The Self-Importance of Webcomics Creators?

(Pictures from Questionable Content, Anywhere But Here, The Whiteboard and Scary-Go-Round. Click on the pictures to see them within the context of the website. (Pictures will be added later. I just want to get this post up.))

It seems to be rather common among webcomics. Whether or not it's a detriment to character development, I'm not sure, but it's there. I'm talking about the tendency for all characters in a certain webcomic to have the same musical taste.

Now there are other examples of geekery as well. The fact that many people have great interest in a relatively small area of arts or activity is rather common, and extends to DnD, as well as the use of a particular computer system, the need for an optimized hardware, liking certain games, whatever. While it can be argued that most webcomics are about groups of friends, friends can still have differing tastes.

It's not just that they all like a certain form of music. Anyone from the outside that they happen to meet on the street also turns out to enjoy that music. Also, anyone who doesn't is somehow deficient.

I've listened to enough music to know that the music you listen has nothing to do with your intelligence, but it's there. People who don't like jazz are hicks. People who don't like indie are uncultured.

Furthermore, if anybody with any redeeming qualities comes along that doesn't like that form of music (or whatever the creator decides to like) they're easily converted. All you have to do is expose them to the music. They listen to one song, or play one game and they're hooked. They give up that stupid music they listened to before and embrace this new style, while the characters that were already in the comic don't change their tastes at all.

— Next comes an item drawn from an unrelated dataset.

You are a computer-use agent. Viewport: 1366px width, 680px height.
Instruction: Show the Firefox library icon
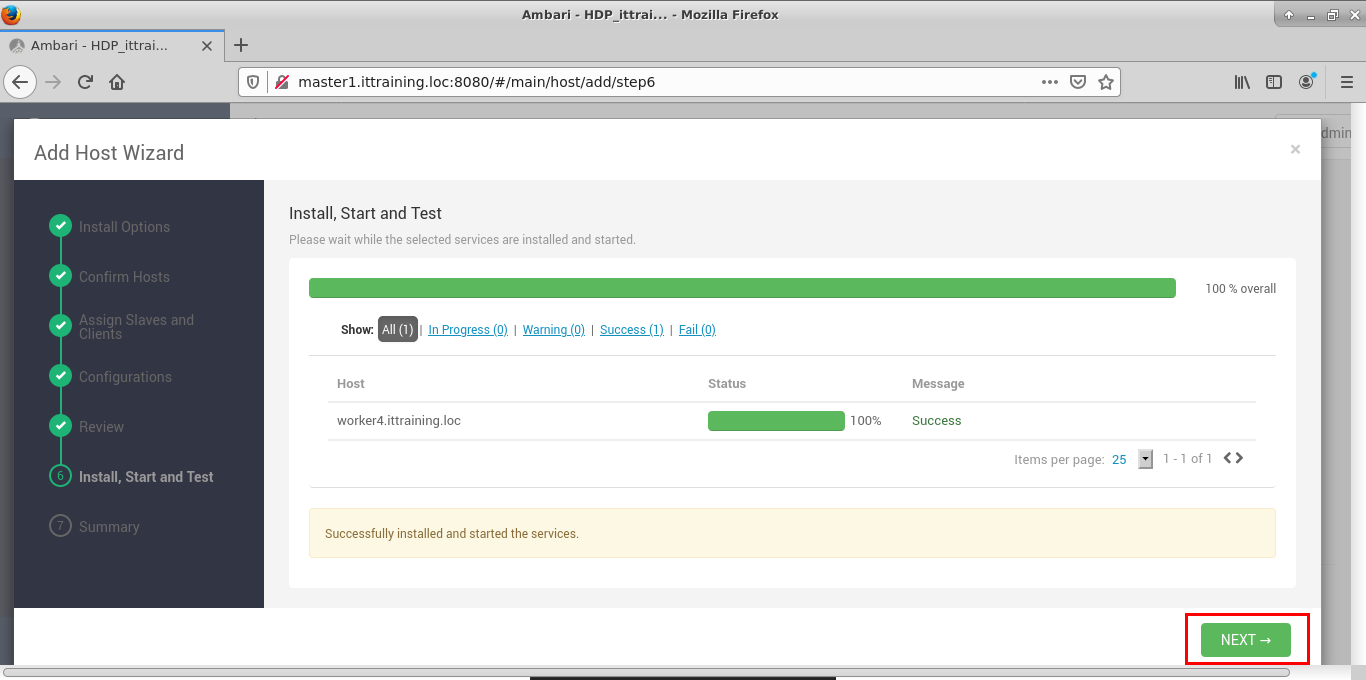click(x=1242, y=82)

Another version of this is having all characters hate a certain kind of music the creator hates. Let's face it. The reason that certain types of music are popular is because a lot of people listen to it. Many of those people are intelligent people as well, even though the majority are idiots or jerks. (Actually the majority of people that listen to all music styles are idiots or jerks. It's just a way of life. There's no style that's immune from it.)

There's a very good reason for this, of course. Pick a stance which you are fervently against. Pick the side of abortion that you don't agree with, or any issue for that matter. Now try to form a good, well-thought out argument that supports that stance. Hard, isn't it? It's hard to see that the opposing viewpoint has any merit whatsoever, even when it does. Also, when you don't like a certain form of music on principle, there is nothing in the world that would force you to actually listen to it. Even if they strapped you to a chair, and blasted the music in your face, you wouldn't listen, you'd just sit there and hate it. Admit it, you would.

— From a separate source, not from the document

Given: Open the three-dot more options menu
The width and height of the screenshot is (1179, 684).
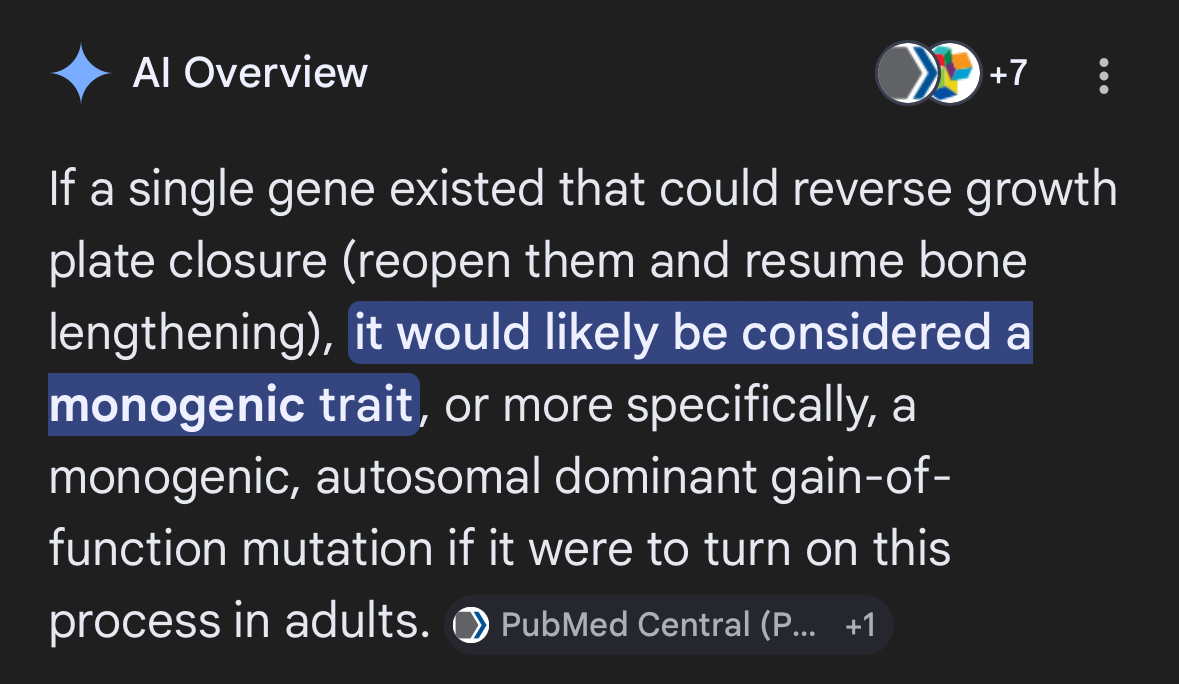Looking at the screenshot, I should point(1104,75).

I'm a firm supporter of the belief that while there is a such thing as bad music, there's no such thing as a bad musical style. Every style is just a tool, what matters is how that tool is used. Musical works should be judged on their individual merit, not on some overarching generalizations. Let's face it. The majority of all forms of music is crap. That includes classical, jazz, indie, rhythm and blues, folk tunes, whatever. The majority is crap. Very little is superb. Some tunes that have survived forever didn't deserve to. Others have been lost that were absolutely amazing, for whatever reason. To believe that one style is the pinnacle of all music is close-minded.